[[ Given entries, beginning ]]

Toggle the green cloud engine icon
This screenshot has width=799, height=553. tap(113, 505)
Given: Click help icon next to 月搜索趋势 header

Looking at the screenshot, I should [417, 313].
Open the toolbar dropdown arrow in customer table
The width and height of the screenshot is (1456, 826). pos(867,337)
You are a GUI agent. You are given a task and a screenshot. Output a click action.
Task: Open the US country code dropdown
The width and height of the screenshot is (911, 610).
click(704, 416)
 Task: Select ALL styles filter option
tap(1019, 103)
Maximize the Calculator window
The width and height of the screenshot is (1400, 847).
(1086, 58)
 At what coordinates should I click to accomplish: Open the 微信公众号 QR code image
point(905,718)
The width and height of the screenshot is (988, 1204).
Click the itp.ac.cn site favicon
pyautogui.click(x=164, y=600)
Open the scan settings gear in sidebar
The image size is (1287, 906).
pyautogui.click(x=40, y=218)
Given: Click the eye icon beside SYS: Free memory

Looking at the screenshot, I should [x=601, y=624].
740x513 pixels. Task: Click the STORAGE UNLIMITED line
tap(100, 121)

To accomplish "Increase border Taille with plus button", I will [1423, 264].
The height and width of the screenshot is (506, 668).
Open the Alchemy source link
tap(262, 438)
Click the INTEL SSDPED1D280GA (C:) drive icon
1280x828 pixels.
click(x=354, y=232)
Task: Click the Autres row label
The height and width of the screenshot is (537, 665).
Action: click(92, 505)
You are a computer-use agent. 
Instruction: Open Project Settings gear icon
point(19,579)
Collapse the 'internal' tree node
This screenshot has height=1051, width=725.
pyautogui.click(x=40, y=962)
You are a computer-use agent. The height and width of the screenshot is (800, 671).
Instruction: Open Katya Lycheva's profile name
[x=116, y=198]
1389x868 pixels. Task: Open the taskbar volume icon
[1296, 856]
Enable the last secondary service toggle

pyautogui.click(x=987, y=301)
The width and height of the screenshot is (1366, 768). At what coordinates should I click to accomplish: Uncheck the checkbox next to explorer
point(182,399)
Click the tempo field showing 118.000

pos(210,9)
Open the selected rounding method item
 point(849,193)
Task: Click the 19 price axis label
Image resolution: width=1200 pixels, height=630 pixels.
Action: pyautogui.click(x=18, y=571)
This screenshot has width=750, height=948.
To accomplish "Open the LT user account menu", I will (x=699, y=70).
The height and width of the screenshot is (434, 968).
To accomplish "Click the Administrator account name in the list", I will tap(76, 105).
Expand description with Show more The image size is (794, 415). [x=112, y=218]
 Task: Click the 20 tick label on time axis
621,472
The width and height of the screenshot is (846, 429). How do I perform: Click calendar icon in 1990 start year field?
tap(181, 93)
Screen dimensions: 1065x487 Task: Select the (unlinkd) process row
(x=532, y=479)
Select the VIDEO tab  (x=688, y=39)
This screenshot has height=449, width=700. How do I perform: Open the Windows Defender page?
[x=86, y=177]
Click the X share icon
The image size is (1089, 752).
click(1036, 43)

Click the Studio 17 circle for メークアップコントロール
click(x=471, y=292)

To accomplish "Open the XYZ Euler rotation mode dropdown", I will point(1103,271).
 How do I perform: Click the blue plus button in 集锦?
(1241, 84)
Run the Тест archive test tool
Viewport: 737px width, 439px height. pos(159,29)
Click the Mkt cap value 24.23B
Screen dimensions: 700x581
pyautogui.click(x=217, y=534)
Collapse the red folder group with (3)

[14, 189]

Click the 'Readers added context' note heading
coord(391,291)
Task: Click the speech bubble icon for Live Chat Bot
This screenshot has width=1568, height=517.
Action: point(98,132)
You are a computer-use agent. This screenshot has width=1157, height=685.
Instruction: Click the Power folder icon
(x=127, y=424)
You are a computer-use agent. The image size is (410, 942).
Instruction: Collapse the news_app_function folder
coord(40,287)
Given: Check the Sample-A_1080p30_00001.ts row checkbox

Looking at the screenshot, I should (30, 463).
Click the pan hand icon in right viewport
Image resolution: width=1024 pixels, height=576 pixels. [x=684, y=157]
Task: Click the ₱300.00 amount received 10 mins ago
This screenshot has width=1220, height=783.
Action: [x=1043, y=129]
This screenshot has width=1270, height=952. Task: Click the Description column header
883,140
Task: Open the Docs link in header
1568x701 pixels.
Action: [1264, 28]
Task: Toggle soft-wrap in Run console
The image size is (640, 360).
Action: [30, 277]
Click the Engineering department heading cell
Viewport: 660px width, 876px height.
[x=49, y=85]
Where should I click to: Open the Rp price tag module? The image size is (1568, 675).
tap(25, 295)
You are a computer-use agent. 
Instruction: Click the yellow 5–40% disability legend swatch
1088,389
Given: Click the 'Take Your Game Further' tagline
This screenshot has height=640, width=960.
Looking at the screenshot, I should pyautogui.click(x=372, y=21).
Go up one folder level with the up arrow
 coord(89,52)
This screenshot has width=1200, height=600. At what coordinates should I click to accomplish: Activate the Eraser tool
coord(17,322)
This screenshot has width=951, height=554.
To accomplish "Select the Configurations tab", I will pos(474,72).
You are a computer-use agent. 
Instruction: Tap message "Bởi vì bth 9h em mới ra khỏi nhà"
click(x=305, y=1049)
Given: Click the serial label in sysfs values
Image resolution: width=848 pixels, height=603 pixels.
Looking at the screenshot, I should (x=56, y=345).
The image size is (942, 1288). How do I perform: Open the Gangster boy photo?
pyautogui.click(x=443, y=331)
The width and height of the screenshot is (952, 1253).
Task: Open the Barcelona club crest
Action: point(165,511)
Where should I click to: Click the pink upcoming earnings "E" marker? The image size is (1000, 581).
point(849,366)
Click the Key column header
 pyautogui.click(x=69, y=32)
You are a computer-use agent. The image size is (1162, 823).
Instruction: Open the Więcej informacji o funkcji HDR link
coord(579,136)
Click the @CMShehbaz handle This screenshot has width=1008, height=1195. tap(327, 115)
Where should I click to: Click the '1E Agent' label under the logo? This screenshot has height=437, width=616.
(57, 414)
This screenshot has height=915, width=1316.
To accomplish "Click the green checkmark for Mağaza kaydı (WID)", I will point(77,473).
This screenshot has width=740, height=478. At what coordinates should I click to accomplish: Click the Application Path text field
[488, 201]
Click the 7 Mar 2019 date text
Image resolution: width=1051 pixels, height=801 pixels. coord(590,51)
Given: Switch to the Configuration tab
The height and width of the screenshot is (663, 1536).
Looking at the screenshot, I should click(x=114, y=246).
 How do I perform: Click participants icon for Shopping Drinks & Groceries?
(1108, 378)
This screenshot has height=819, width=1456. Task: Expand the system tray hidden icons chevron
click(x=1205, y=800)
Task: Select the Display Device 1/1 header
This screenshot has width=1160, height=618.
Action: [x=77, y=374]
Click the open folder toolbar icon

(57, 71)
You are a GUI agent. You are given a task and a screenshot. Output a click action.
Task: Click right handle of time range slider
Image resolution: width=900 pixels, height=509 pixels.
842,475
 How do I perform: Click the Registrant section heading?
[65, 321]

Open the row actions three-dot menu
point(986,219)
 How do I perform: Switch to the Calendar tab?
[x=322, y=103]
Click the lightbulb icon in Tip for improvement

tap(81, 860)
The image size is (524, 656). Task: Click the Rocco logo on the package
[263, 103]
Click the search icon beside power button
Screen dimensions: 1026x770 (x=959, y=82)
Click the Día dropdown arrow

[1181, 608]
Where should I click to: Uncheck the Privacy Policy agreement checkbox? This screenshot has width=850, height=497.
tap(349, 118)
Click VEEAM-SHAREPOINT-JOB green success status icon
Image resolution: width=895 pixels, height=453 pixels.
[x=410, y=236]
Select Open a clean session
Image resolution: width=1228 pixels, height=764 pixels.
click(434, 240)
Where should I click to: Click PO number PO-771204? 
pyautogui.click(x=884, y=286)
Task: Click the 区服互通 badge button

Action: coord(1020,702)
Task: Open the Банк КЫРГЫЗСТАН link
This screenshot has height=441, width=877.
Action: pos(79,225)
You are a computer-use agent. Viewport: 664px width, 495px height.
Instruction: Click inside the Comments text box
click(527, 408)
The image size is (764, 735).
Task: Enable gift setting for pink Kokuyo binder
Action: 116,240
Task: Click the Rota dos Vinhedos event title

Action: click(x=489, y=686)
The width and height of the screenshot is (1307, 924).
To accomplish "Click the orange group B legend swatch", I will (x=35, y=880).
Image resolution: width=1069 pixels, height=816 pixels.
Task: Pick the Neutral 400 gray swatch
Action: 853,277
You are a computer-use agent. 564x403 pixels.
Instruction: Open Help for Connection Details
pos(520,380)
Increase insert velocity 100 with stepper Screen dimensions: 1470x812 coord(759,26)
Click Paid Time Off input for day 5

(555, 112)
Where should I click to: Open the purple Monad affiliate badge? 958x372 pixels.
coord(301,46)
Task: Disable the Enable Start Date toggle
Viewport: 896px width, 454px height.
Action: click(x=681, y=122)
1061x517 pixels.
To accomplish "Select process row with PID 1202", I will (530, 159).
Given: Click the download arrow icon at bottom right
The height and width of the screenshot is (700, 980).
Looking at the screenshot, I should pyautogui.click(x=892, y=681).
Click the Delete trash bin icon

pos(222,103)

[[ Given entries, end ]]

In the records above, find every line that contains the word "computer" and copy it.

**Answer below**
You are a computer-use agent. 
You are a computer-use agent. The height and width of the screenshot is (800, 671).
You are a computer-use agent. This screenshot has width=1157, height=685.
You are a computer-use agent. The image size is (410, 942).
You are a computer-use agent. 
You are a computer-use agent. 
You are a computer-use agent. The image size is (1162, 823).
You are a computer-use agent. Viewport: 664px width, 495px height.
You are a computer-use agent. 564x403 pixels.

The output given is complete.